Universal cCMV testing is being considered by many jurisdictions and a rational approach to choosing the best algorithm is important.  Most of the manuscript is well written and appropriately brief.

Areas for Improvement

The phrase “targeted hearing” has been corrected in some, but not all places in the manuscript.  It misstates what is done because the hearing screening being discussed is always universal and its results are used to target the cCMV screening.

Minor Points

The confusing 7.2% and 11.4% were made clearer in the Discussion, but are still in the Abstract and should be changed to match the Discussion.

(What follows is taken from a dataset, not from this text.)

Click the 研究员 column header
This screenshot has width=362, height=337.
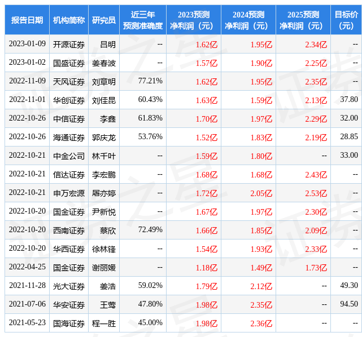103,20
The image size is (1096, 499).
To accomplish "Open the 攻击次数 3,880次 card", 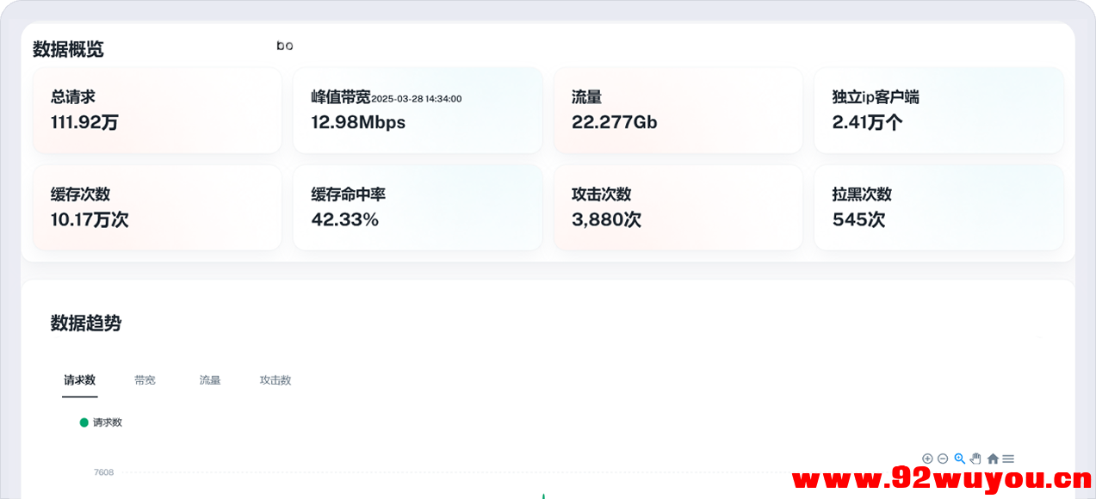I will coord(678,207).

I think “and confirmation” is redundant in line 103.  In newborn screening, “diagnostic testing” refers to whatever tests are done to confirm or exclude the suspected diagnosis.

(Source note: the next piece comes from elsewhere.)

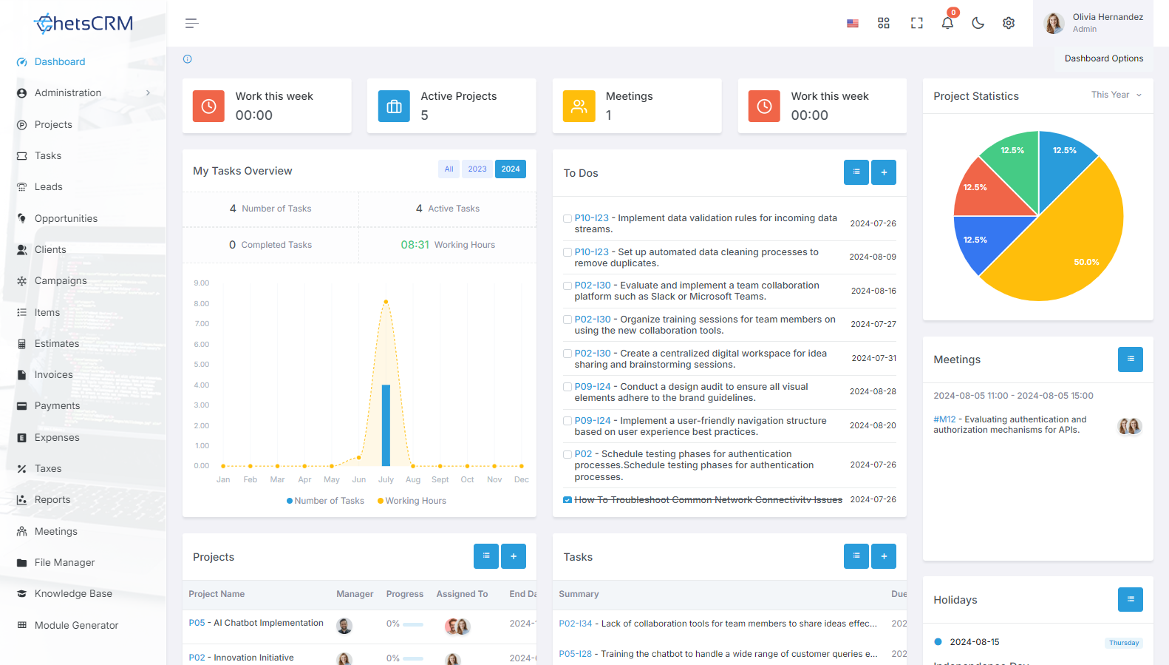Switch to dark mode moon icon
This screenshot has height=665, width=1169.
[978, 23]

I don’t understand “hearing loss” in the last sentence of the first paragraph of the Discussion, line180.

The Discussion appropriately includes possible visual deficits in the complications of cCMV and that should also be added to the list in the Introduction line 39.

Author Response

Reviewer 1:

 

Summary

 

This manuscript describes a theoretical comparison of different newborn screening (NBS) algorithms used to detect congenital cytomegalovirus (cCMV) infection. A comparison is made among three choices using first tier newborn hearing screening and two using first tier laboratory tests. Using published data on the sensitivity and specificity of each test alone, the authors compute an overall sensitivity and specificity for each algorithm. They present the theoretical results of screening 100,000 newborns.

 

Strengths

 

Universal cCMV testing is being considered by many jurisdictions and a rational approach to choosing the best algorithm is important. Most of the manuscript is well written and appropriately brief.

 

Areas for Improvement

 

The phrase “targeted hearing” has been corrected in some, but not all places in the manuscript. It misstates what is done because the hearing screening being discussed is always universal and its results are used to target the cCMV screening.

 

Response: Thank you for highlighting this discrepancy. We have modified the text throughout the manuscript to replace “targeted hearing” with “targeted screening.”

 

Minor Points

 

The confusing 7.2% and 11.4% were made clearer in the Discussion, but are still in the Abstract and should be changed to match the Discussion.

 

Response: We have updated the text within the abstract on page 1, lines 20-22 to align with the discussion: “Universal screening using DBS testing and universal screening using saliva and urine testing would potentially detect 312 and 373 more cCMV cases per 100,000 live births, respectively, than 2-fail serial testing.”

 

 

I think “and confirmation” is redundant in line 103. In newborn screening, “diagnostic testing” refers to whatever tests are done to confirm or exclude the suspected diagnosis.

 

Response: We have removed “and confirmation” from the statement on page 3, lines 116-119. The sentence now reads: “The 2-fail serial testing algorithm required failure of both ABR and TOAE evaluations prior to diagnostic testing for CMV, while the 1-fail serial testing algorithm only required failure of one hearing evaluation (TOAE).”

 

I don’t understand “hearing loss” in the last sentence of the first paragraph of the Discussion, line180.

 

Response: We have revised the statement on page 7, lines 194-197 for clarity: “Furthermore, as targeted screening approaches are only used in newborns with a “refer” status on the newborn hearing screening that indicate hearing loss may be present, asymptomatic cases of cCMV, or those with non−hearing-related symptoms, would not be detected.”

 

The Discussion appropriately includes possible visual deficits in the complications of cCMV and that should also be added to the list in the Introduction line 39.

 

Response: We have updated the statement on page 1, lines 38-40 to read: “Long-term health conditions, including sensorineural hearing loss (SNHL), visual deficits, and neurodevelopmental delays develop in 40%–60% of symptomatic newborns and in 10%–15% of asymptomatic newborns [9-12].”